Does this mean all the ugly AccessController.doPrivileged code can be
simplified?
--John
On 09/10/2024 16:22, Kevin Rushforth wrote:
I just took the PR out of Draft, so it is now ready for review.
-- Kevin
On 10/2/2024 8:20 AM, Kevin Rushforth wrote:
I suspect people who are using SecurityManager with JavaFX are still
on java8.
Very likely.
-- Kevin
On 10/2/2024 7:58 AM, Andy Goryachev wrote:
Good riddance! I suspect people who are using SecurityManager with
JavaFX are still on java8.
-andy
*From: *openjfx-dev <openjfx-dev-r...@openjdk.org> on behalf of
Kevin Rushforth <kevin.rushfo...@oracle.com>
*Date: *Wednesday, October 2, 2024 at 07:46
*To: *openjfx-dev <openjfx-dev@openjdk.org>
*Subject: *Proposal: Remove support for running JavaFX with the
security manager
The Java Security Manager was deprecated for removal in JDK 17 by JEP
411 [1]. The next step in the evolution of removing the security
manager
is to permanently disable it as proposed by candidate JEP 486 [2]. Once
this is done, System::getSecurityManager will unconditionally return
null, System::setSecurityManager will unconditionally throw
UnsupportedOperationException, and running "java -Dsecurity.manager"

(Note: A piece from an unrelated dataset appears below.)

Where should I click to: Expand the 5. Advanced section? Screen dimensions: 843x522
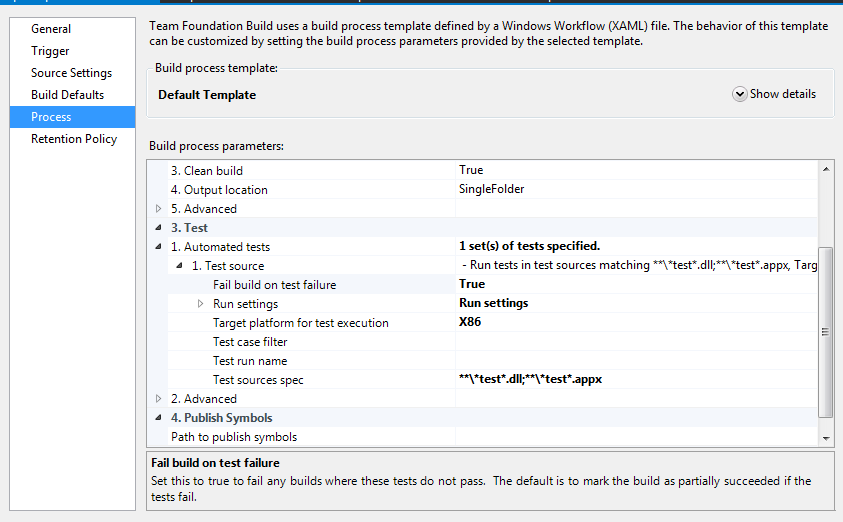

will cause the VM to exit with a fatal error. This will either
happen in
JDK 24 (likely) or 25 (in case it misses 24). Either way, it will soon
be gone.
I propose to remove support for running JavaFX applications with a
security manager in JavaFX 24. Any JavaFX application that uses a
security manager will necessarily need to use JDK 21.x LTS going
forward, and thus can similarly use JavaFX 21.x LTS. See JDK-8341090
[3].
Comments?
-- Kevin
[1] https://openjdk.org/jeps/411
[2] https://openjdk.org/jeps/486
[3] https://bugs.openjdk.org/browse/JDK-8341090